USING KEY in Recursive CTEs

Björn Bamberg and Torsten Grust
Published on 2025-05-23
Reading time: 17 minutes

TL;DR: Recursive CTEs in SQL allow for powerful iterative queries like graph traversals but can be memory-intensive and slow due to repeated row accumulation. DuckDB’s new USING KEY feature addresses this by treating intermediate results as keyed dictionaries instead of an ever growing set: existing entries can be updated. This can lead to dramatically better performance and memory efficiency, especially in graph algorithms like shortest path and distance-vector routing. It also simplifies query logic by providing direct access to the entire dictionary.

Assembling SQL Queries from Pieces: CTEs

As SQL queries become more complex, managing their readability, modularity and reusability increasingly becomes a challenge. Common Table Expressions (CTEs) were introduced to address these issues by allowing developers to define temporary, named result sets within a query. Similar to functions in programming, CTEs allow a large query to be broken down into logical building blocks, making it easier to understand, maintain and debug.
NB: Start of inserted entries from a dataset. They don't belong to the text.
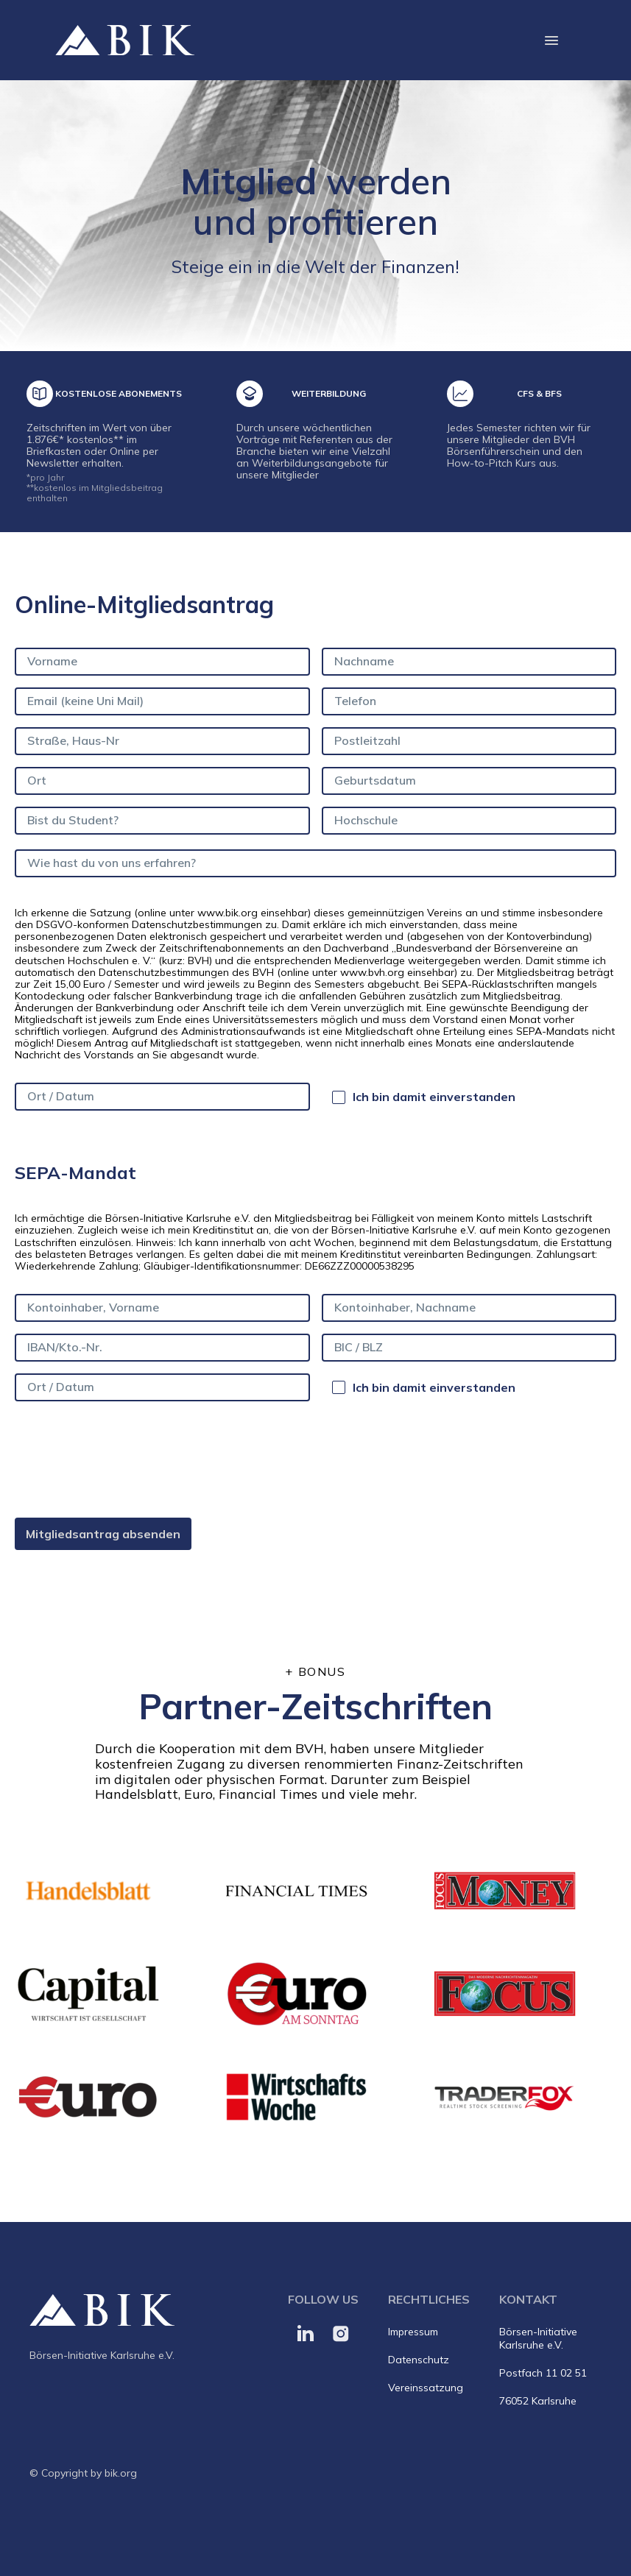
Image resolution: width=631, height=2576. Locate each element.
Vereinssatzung (425, 2387)
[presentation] (127, 1459)
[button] (551, 40)
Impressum (413, 2331)
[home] (124, 40)
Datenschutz (418, 2359)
CTEs are particularly useful for structuring multi-step transformations that might otherwise require deeply nested subqueries or complex joins. By improving both the clarity and structure of SQL code, CTEs have become an essential tool in modern query writing – enabling the clear, declarative expression of even the most sophisticated logic.

Iterate Like It's 1999: Recursive CTEs

To enhance the expressive power of SQL, recursive CTEs were introduced in the SQL:1999 standard. These allow a query to reference the results from previous iterations within the same expression, enabling SQL to solve more complex problems such as graph traversal and other iterative computations.
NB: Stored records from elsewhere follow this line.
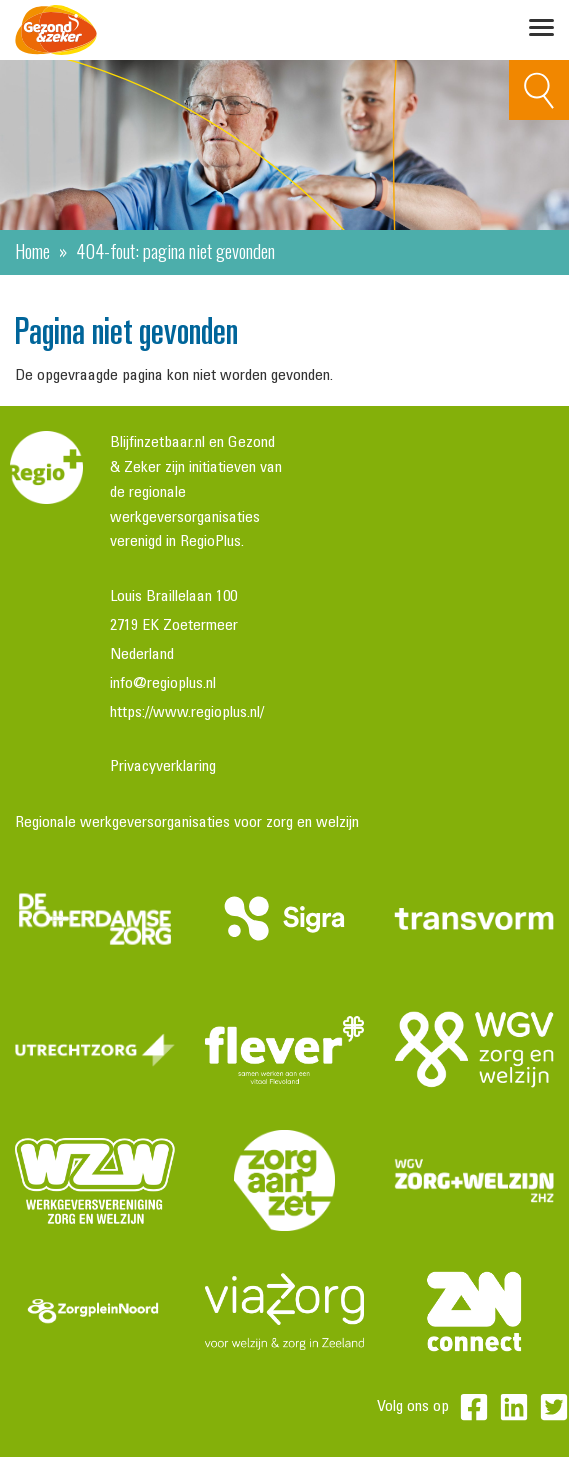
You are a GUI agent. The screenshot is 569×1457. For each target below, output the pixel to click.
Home (32, 250)
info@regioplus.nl (163, 684)
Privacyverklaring (163, 767)
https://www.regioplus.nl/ (187, 713)
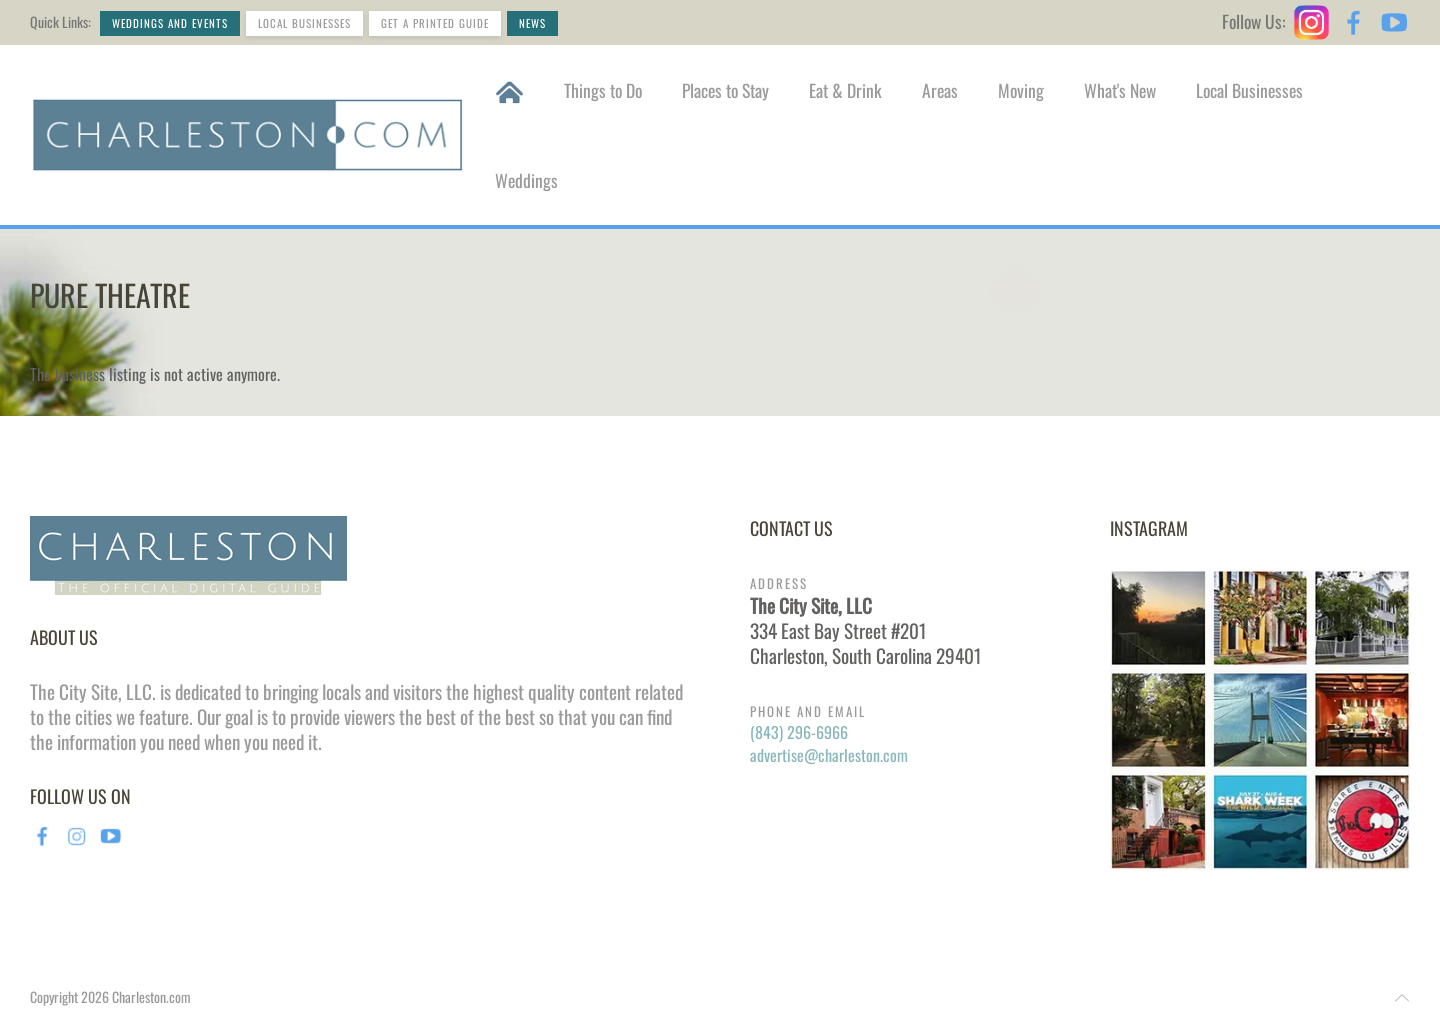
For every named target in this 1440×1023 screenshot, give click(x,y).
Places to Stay (725, 90)
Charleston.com (151, 996)
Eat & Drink (845, 90)
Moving (1021, 90)
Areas (940, 90)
This capability pushes SQL beyond basic data retrieval, allowing for the formulation of complex, iterative logic directly in SQL. In fact, recursive CTEs make SQL Turing-complete, meaning it can theoretically express any computation (given sufficient time and memory).

_But how do recursive CTEs work in DuckDB?_

Let’s look at a simple example to break down the mechanism. Suppose we want to calculate the largest power of 2 that is smaller than 100. We can use a recursive CTE power to generate powers of 2 iteratively until we reach that limit. For any row (a, b, c) in power we will have that a^b = c:

WITH RECURSIVE power(a, b, c) AS (
    SELECT 2, 0, 1       -- 2^0 = 1
        UNION
    SELECT a, b+1, a * c -- a^(b+1) = a * a^b
    FROM power           -- reads the working table (contains a single row)
    WHERE a * c < 100
)
FROM power;         -- reads the union table (contains all intermediate results)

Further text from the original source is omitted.